Aquafina is a bottled water that's sold in the UAE. It's one of a couple of strange sidelines operated by Pepsico, the people that bring you carbonated water, sugar, phosphoric acid and caramel under the brand Pepsi Cola. They also produce a brand of basmati rice sold in the UAE, for some bizarre reason.
Aquafina has been outed by US based action group
Corporate Accountability International, which has been making something of a song and dance about the fact that water from public sources is being bottled by companies branding what is effectively tap water masquerading as spring water. Their point, a fair one really, is that selling tap water under brands that reinforce a strong association with purity, freshness, mountains, green hillsides and all that sort of stuff is misleading. It has to be said that they're not really that worried about the stuff we buy here in the UAE - water under the Aquafina brand is sold in the USA and, we can safely assume, a rather larger volume of the stuff is shipping over there than here.

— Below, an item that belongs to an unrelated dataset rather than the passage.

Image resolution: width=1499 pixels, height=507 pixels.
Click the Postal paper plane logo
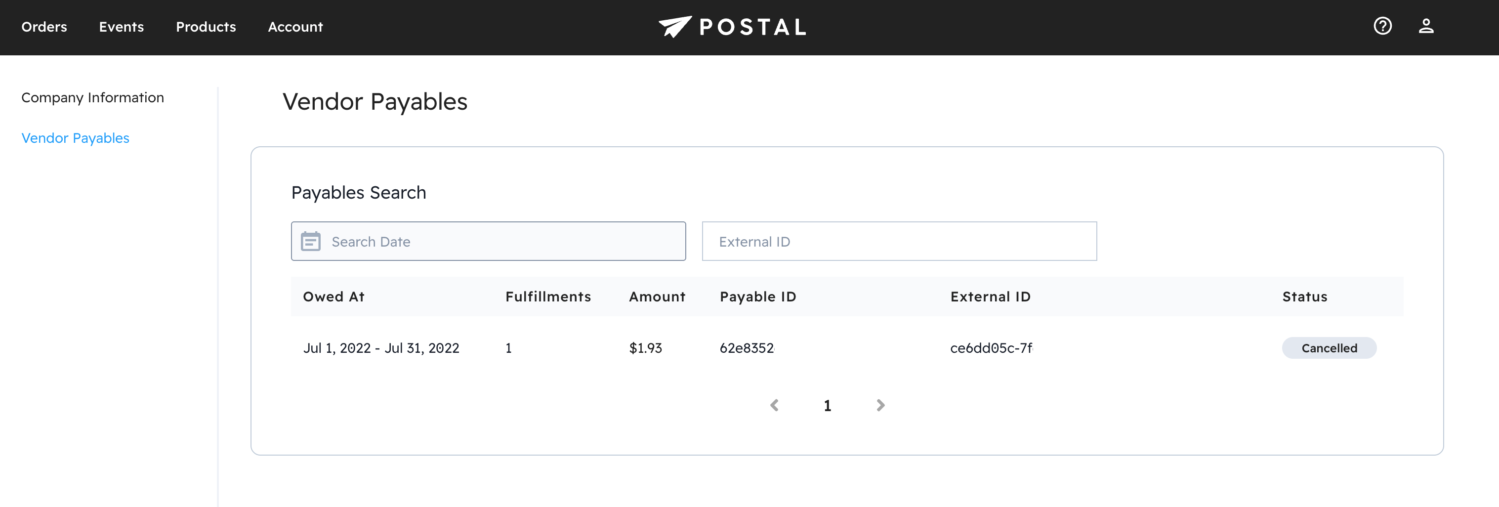point(675,27)
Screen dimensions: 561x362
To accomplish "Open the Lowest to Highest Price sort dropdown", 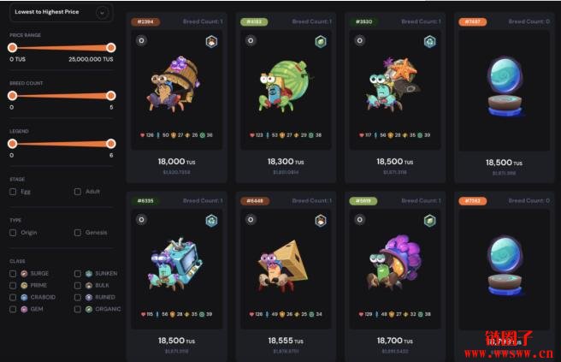I will 61,13.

There is a fine distinction involved here. Water sold as spring water or mineral water must come from a natural source. But Aquafina is not sold as spring water. It is sold as 'pure drinking water'. I'd always assumed it was a by-product of purifying the water needed to produce the Middle East's favourite cola, 'Bebzi', but apparently not.

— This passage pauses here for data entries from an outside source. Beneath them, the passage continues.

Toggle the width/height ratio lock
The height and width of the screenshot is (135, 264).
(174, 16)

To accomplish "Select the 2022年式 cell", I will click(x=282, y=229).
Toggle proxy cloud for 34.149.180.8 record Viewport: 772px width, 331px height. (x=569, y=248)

Pepsico's UAE franchisee, Dubai Refreshments, has moved swiftly in reaction to the 'Aquafina is tap water' charge by arranging a press trip to its facility in Dibba to show press that Aquafina is sourced from underground and is not tap water. The press duly turned up and were taken around the factory and the report is in today's media. They were shown 'two wooden boxes with pipes leading from them', assured by the manager that this was an underground source and handed a statement from the Dibba Municipality that asserts that the water is produced from an underground source inside the premises of the factory.
In a moment of magically skewed messaging, the manager of the factory assured media that "Even the water in our toilets is from the wells."

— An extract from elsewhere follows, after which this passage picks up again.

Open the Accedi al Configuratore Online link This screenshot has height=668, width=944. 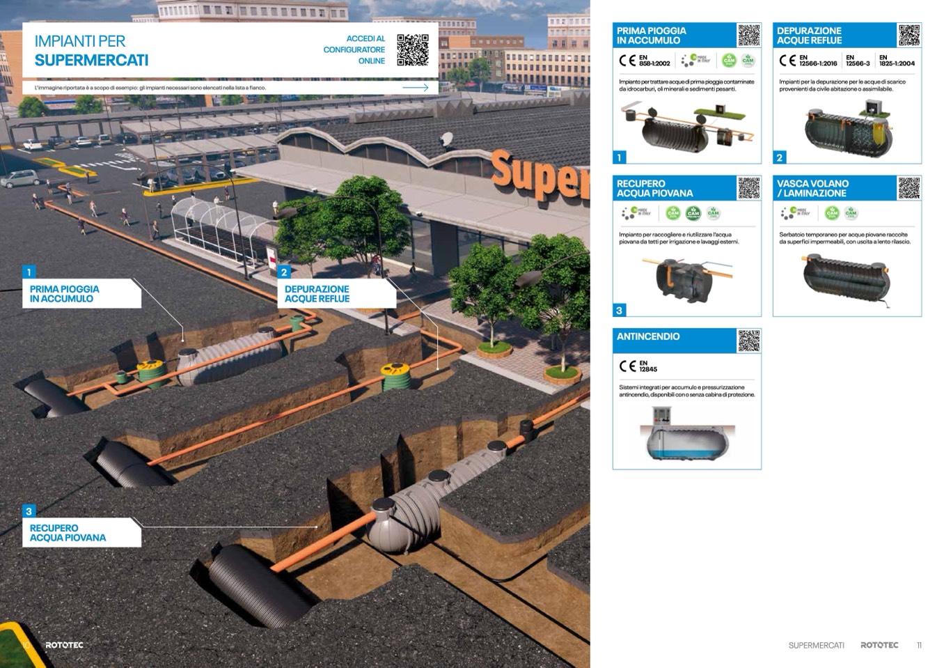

The end of Gulf News' report is, I think, the most telling part of the story. To quote GN, whose story is
linked here (and which I highly recommend, just so you can read between any lines you might find in the carefully worded statement from the Municipality): "...the water's total dissolved solids (TDS) can be anything from 400 to 1200 parts per million (PPM) when it is first pumped but this is reduced to nil
before salts and minerals, provided by Pepsico International, are injected in the water. The final TDS count in Aquafina is 120ppm." (My italics, BTW)
Funnily enough, the claimed TDS count on Aquafina's label is 110ppm. Putting that discrepancy aside, we have a water that is labelled, similarly to mineral waters, with its mineral content displayed on the label. But we now know that this mineral content is
added by the bottler to water that has been treated to remove a high content of dissolved solids.
The question of source is almost irrelevant now: Gulf News' report makes it clear (although not as clear as some may have liked or expected) that Aquafina is treated water that has been artificially mineralised. But what interests me is that the media didn't do the one thing that would get to the bottom of the question of Aquafina's source and purity for once and for all: take it to a lab and have it analysed.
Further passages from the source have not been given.